Freeze-and-resume: preserving partial work
When the breaker trips or no response has come back for 20 minutes, automate a freeze.
#!/usr/bin/env bash
# freeze.sh — snapshot current working state to a freeze branch
set -euo pipefail
TASK_ID=$(python3 -c "import json; print(json.load(open('task_manifest.json'))['task_id'])")
FREEZE_BRANCH="freeze/${TASK_ID}-$(date +%Y%m%d-%H%M%S)"
git checkout -b "$FREEZE_BRANCH"
git add -A
git commit -m "freeze: ${TASK_ID} at $(date -Iseconds)" --allow-empty
git push origin "$FREEZE_BRANCH"
echo "Frozen to $FREEZE_BRANCH"Keep freeze branches off main. On resume, cross-check against the manifest: if the freeze is consistent, rebase it onto main; if not, discard and restart from queued.
Pair the freeze with a notification so a human actually finds out:
curl -X POST -H 'Content-Type: application/json' \
-d "{\"text\": \"Circuit opened on ${TASK_ID}. Check freeze/${TASK_ID}-*.\"}" \
"$SLACK_WEBHOOK_URL"Silent stops waste hours before anyone notices.
The design checklist I run every long task through
Before kicking off any multi-hour Claude Code job I run this five-item gate:
- Is each unit of work scoped to 30 seconds to 5 minutes?

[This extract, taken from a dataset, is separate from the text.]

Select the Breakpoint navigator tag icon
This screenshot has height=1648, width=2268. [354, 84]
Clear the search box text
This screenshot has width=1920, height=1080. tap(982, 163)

Larger units inflate failure cost.
- Is each unit idempotent — or made idempotent by an explicit state check before running?
- Does progress live in a manifest that survives a crash?
- Is there a failure notification path? Silent stops get discovered hours too late.
- Are the circuit breaker threshold and cooldown written down, not implicit?
If a task fails this checklist, I redesign the task before touching a prompt. Every time I have skipped this check, I have paid for it.
Start with one thing
You do not need to implement all of this at once. The one pattern with the best return on effort is the manifest-driven progress tracker. One JSON file and one Bash wrapper gives you a clean resume point and a commit-level audit trail, which together solve maybe 70% of the pain.
Add the circuit breaker next. Freeze protocol and idempotency tightening come after that, once you see where your own pipeline actually breaks.
Stops will still happen. The goal is not a task that never stops — it is a stop you can recover from without losing a day.